Нова улыбнулась. Мерси не поняла, говорит она правду или врет. Иногда Нова сама верила в то, что вбивала себе в голову. Нова придумывала себе правду.

– Поработаем здесь пару недель и свалим, – сказала Мерси, и Нова кивнула.

– Свалим в Лос-Анджелес.

Нова потушила сигарету и вызывающе посмотрела на Мерси, потому что знала, что Мерси с большей охотой отправилась бы в Нью-Йорк. Лос-Анджелес представлялся ей некрасивым и скучным – какое-то длинное шоссе, и больше ничего.

– В Лос-Анджелесе все абсолютно крейзи, – продолжала Нова. – Красивые, как не знаю кто, вроде хиппи, расслабляются-загорают, катаются на одноколесных велосипедах и наряжаются обезьянами и плейбоевскими кроликами.

– Ладно, поедем в Лос-Анджелес. Нарядимся обезьянами.

Нова даже не заметила, что Мерси язвит. Мерси не хотела язвить, но так получилось.

– Я поступлю учиться, – сказала Мерси. Ей хотелось заболтать черноту внутри себя, и она стала представлять себе дом.
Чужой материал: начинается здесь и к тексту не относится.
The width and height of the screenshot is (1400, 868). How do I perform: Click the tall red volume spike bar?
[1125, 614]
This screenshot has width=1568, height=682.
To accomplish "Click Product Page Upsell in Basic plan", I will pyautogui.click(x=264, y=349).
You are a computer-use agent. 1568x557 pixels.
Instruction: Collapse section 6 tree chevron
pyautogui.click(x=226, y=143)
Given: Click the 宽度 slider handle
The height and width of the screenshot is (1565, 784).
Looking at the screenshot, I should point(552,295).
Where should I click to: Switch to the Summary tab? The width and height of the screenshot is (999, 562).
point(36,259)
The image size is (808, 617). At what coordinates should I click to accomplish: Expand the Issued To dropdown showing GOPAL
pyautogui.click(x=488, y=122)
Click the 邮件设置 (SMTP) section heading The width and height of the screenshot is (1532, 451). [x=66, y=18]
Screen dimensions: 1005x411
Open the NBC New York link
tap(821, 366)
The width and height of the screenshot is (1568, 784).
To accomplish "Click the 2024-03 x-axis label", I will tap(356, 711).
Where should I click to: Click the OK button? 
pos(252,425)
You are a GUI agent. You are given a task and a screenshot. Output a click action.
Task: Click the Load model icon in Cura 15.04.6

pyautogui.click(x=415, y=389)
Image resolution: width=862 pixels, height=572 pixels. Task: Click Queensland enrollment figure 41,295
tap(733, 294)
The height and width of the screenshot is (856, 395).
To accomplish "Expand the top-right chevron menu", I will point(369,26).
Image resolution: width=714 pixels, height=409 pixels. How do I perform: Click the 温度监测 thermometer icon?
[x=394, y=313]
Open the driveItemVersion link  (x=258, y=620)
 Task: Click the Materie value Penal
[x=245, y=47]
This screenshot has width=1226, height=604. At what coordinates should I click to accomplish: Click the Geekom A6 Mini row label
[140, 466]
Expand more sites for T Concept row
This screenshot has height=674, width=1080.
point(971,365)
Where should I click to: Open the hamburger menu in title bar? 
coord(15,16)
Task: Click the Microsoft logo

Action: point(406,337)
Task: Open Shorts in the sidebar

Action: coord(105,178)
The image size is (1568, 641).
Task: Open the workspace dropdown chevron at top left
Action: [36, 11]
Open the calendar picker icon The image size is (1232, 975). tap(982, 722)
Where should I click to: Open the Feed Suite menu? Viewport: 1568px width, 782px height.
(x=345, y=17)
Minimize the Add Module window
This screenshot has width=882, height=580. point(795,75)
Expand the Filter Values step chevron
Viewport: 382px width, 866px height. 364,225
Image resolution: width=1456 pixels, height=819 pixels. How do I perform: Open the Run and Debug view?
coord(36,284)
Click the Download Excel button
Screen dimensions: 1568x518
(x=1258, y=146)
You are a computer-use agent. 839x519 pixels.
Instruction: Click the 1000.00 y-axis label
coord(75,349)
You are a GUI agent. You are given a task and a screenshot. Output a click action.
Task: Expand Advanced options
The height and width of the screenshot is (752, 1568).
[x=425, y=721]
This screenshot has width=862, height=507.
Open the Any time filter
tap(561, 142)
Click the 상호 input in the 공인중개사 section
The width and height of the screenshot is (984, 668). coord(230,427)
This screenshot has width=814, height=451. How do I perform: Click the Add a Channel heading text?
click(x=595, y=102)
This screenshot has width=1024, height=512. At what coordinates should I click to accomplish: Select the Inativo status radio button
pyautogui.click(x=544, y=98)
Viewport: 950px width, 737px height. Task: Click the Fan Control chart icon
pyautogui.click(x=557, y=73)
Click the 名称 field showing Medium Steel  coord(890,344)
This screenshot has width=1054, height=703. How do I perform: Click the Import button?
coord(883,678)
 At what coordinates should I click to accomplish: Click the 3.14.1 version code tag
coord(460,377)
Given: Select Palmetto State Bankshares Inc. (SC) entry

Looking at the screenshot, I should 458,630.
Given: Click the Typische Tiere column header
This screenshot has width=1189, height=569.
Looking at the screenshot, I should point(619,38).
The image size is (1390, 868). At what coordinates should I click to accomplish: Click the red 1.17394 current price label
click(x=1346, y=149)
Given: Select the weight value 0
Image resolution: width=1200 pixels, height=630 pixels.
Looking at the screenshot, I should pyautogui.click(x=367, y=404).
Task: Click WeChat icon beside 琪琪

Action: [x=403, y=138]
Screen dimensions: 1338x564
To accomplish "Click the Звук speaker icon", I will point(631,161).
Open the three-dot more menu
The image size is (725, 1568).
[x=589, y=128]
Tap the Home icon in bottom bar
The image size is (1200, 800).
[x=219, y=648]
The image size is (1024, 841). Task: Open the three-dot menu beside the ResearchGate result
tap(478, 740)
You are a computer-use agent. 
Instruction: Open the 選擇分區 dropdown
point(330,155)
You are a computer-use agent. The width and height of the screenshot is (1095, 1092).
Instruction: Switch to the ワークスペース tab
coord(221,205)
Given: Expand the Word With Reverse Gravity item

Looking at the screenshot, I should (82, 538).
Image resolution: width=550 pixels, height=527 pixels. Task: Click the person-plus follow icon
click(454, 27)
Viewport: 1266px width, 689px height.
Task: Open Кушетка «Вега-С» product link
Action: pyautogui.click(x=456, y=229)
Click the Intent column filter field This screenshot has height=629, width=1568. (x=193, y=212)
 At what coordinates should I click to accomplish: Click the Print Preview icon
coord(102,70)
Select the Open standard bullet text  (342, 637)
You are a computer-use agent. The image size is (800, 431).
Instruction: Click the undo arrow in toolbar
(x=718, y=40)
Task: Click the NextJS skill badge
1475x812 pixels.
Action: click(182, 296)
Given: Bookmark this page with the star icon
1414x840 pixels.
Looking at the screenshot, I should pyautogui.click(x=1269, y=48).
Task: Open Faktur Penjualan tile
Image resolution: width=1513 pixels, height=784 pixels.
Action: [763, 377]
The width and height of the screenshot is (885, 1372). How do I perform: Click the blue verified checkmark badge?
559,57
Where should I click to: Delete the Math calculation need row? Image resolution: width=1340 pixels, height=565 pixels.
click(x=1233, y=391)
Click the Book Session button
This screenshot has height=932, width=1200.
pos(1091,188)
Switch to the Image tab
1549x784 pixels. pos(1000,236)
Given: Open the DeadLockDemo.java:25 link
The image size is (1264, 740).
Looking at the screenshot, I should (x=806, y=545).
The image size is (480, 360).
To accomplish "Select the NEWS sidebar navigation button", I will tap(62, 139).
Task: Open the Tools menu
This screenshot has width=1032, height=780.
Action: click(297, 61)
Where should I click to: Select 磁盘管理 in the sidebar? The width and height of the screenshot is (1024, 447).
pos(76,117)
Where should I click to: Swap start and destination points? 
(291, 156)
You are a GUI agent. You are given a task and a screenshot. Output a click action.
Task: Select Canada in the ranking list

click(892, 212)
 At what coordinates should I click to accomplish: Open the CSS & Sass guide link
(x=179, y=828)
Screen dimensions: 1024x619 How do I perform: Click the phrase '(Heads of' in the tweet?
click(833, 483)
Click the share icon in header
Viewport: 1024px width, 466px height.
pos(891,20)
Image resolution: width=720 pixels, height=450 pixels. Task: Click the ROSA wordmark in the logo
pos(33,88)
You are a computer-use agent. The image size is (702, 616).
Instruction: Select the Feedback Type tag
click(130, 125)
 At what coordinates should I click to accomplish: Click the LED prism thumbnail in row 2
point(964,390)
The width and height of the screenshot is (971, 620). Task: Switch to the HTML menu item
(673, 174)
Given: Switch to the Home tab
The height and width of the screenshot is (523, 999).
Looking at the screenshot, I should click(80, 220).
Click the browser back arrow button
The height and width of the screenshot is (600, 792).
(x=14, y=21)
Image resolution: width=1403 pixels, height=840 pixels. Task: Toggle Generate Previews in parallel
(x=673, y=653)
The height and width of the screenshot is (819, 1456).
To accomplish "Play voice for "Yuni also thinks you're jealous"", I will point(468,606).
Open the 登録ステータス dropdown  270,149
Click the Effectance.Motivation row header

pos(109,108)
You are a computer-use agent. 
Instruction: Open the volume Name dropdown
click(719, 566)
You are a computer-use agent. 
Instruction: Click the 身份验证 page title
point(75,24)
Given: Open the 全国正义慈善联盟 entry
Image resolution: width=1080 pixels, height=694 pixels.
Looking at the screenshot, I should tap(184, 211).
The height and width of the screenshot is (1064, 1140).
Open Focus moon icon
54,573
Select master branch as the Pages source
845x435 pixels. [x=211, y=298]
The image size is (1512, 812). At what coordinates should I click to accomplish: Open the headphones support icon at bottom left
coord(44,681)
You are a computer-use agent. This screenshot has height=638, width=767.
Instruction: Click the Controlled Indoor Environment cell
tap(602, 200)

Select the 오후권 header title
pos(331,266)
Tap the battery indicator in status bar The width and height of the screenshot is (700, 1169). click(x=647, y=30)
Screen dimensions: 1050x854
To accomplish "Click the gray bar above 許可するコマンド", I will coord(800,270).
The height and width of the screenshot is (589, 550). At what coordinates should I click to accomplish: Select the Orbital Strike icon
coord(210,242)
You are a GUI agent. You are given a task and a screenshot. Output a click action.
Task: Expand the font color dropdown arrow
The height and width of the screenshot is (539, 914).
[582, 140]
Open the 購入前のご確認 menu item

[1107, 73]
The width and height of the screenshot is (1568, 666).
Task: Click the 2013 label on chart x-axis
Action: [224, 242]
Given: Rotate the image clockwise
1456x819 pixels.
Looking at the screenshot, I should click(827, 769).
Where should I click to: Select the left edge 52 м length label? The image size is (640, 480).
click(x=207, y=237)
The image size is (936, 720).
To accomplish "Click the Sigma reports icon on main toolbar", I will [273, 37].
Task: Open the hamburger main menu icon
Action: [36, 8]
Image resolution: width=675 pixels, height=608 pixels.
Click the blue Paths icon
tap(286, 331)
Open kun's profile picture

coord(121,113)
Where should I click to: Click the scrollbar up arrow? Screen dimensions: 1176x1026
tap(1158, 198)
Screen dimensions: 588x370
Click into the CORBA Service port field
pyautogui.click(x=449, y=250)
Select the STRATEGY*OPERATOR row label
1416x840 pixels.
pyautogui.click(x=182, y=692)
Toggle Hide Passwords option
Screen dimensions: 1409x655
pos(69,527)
С балкона открывается красивый вид. Она сидит на балконе и читает, а Нова загорает рядом. Кожа у нее больше не голубоватая, а свежая и здоровая.

– Я попробую свои силы в Голливуде, – прибавила Нова.

Иногда ее наивность просто бесит. Мерси осведомилась, что она разумеет под пробой сил.

Нова перестала улыбаться.

– Ну что? – спросила Мерси. – Что-то не так?

– Он жив, да? Тот парень из Евле.

– Цветочек сказал, что да.

Мерси отвернулась. По ту сторону ограды по дороге шел парень с собакой. Похоже, пьяный. Пьяный в стельку. Воздух вдруг приобрел хрустальную ясность и колюче запах металлом.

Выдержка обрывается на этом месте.